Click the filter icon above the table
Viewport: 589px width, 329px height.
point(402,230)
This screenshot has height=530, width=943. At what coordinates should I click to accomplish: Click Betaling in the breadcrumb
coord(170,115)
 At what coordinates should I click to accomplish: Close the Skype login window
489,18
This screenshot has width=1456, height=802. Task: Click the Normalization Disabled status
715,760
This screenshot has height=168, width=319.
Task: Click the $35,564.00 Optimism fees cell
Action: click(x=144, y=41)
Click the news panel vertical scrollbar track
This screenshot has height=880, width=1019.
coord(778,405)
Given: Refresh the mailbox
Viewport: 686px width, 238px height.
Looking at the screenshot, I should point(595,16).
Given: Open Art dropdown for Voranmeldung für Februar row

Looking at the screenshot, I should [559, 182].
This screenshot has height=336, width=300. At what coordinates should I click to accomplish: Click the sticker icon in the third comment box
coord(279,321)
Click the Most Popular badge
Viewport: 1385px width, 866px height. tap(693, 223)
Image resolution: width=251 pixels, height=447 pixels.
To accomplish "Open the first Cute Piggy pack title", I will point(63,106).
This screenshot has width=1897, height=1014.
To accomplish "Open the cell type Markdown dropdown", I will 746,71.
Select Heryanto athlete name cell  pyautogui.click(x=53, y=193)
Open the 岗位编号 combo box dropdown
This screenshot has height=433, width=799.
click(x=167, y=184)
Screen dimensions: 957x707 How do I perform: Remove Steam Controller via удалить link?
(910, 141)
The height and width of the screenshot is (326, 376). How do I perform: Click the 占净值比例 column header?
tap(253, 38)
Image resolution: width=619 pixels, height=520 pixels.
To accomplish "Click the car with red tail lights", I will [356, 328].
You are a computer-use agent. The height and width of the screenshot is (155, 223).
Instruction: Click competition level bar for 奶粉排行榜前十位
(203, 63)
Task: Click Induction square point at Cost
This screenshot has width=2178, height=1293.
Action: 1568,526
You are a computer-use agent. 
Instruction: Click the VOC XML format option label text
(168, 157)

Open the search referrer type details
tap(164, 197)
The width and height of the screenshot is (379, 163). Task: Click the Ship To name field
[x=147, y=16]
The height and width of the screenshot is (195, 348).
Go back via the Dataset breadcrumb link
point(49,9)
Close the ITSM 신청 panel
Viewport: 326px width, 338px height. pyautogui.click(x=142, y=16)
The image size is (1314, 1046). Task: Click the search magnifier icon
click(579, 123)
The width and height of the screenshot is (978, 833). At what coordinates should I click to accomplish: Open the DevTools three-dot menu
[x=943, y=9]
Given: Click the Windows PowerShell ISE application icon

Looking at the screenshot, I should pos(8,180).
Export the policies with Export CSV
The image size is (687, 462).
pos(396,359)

———

> _TASK DETAILS_: Whenever the word "computer" occurs in a line of the listing above, return that line.

> _EXERCISE SOLUTION_:
You are a computer-use agent. The height and width of the screenshot is (155, 223).
You are a computer-use agent. 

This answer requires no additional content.